Pope Francis and Archbishop Justin Welby signed an agreement Monday to support an anti-slavery, anti-human trafficking initiative. The leaders of the Roman Catholic Church and the Anglican Communion backed the initiative known as the Global Freedom Network.
"Many are already engaged in the struggle and we join them with much to learn as well as much to contribute. All are called to join common cause to end this crime and suffering," said Welby. "We are struggling against evil in secret places and in deeply entrenched networks of malice and cruelty. No one of us is strong enough, but together we are ready for the challenge God is placing before us today, and we know that he will strengthen us so that all people may live in freedom and dignity."
In a statement released honoring the occasion, Welby said that the joint endeavor was part of the efforts to have Anglicans and Catholics united.
"Anglicans and Roman Catholics have, since 1966, been in serious and prayerful dialogue with each other, to seek the unity that Christ wills for his church in the world," said Welby. "…this imperative has inspired and sustained the Anglican Roman Catholic International Commission, and the International Anglican Roman Catholic Commission for Unity and Mission, for many years as an act of faith."

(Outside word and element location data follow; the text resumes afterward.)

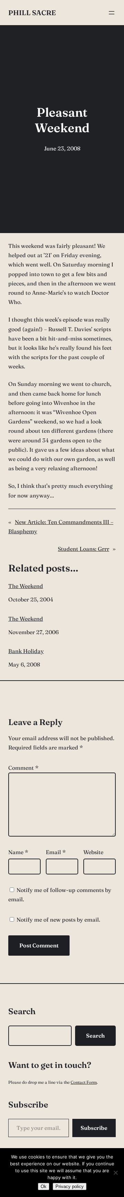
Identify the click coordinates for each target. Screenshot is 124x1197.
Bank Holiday (26, 651)
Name (18, 852)
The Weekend (25, 586)
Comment (23, 767)
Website (93, 852)
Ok (43, 1186)
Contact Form (84, 1082)
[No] (115, 1172)
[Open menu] (111, 13)
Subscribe (94, 1127)
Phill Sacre (32, 12)
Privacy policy (69, 1186)
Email (56, 852)
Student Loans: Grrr (83, 548)
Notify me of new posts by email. (58, 919)
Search (95, 1035)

Welby also said that the interfaith Global Freedom Network involved a "faith base" go help end human trafficking globally.
Signed at Vatican City, the Global Freedom Network had the signed approval of the Pope, the Archbishop and also a Sunni Muslim representative from the prominent al-Azhar University in Cairo, reported Associated Press.

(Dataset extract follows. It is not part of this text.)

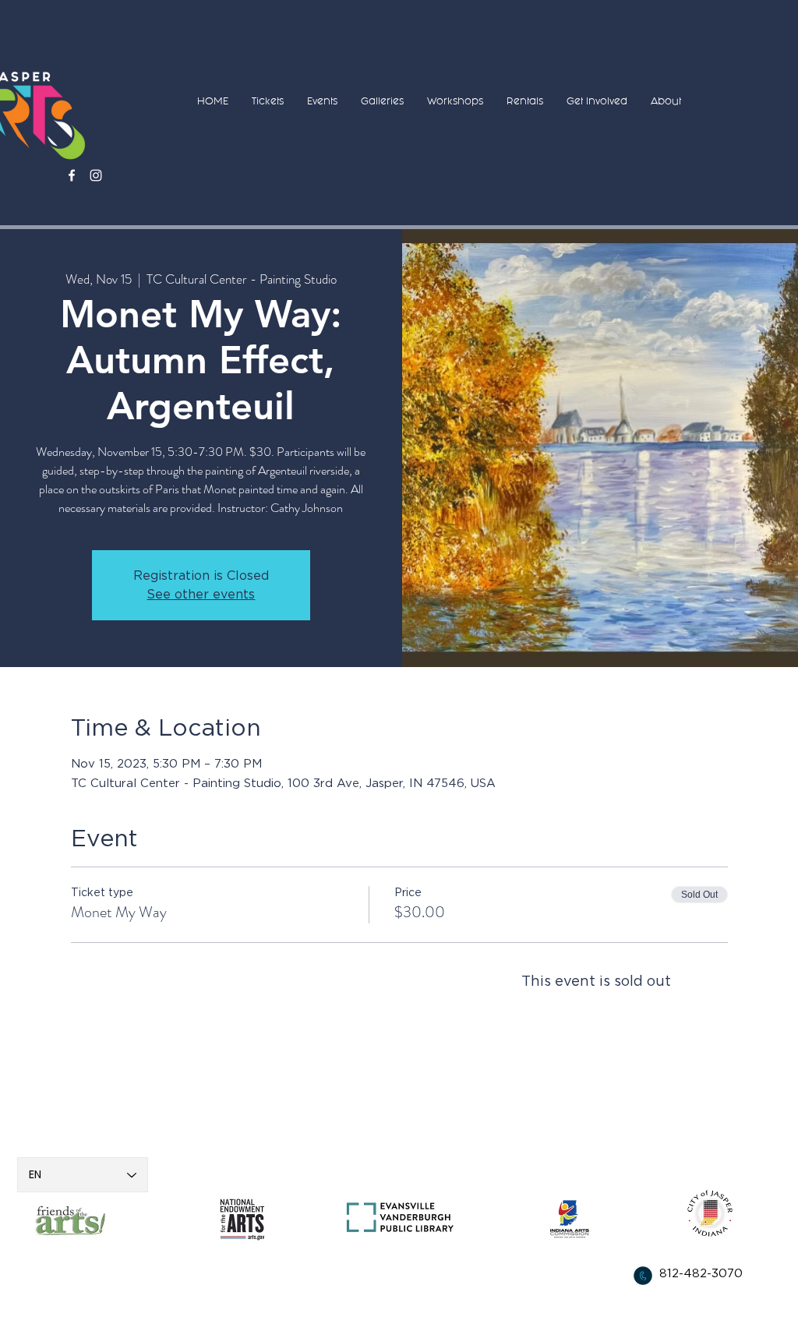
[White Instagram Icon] (96, 175)
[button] (267, 100)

"The presence of al-Azhar at the Vatican for the launch was particularly significant given that relations between the Holy See and al-Azhar collapsed during Pope Benedict XVI's papacy," wrote Nicole Winfield of AP.
The initiative has multiple goals, including getting dozens of major corporations to 'slavery-proof' their labor force and to convince over 150 governments to implement anti-slavery programs.
Andrew Forrest, a billionaire mining magnate from Australia who ranks 270 on Forbes' world richest people list, developed the initiative.
"We have absolute economic proof that once you take slavery out of a community, that community grows and grows and grows," said Forrest to the AP.
A recent estimate from the International Labor Organization states that approximately 20.9 million people are currently enslaved.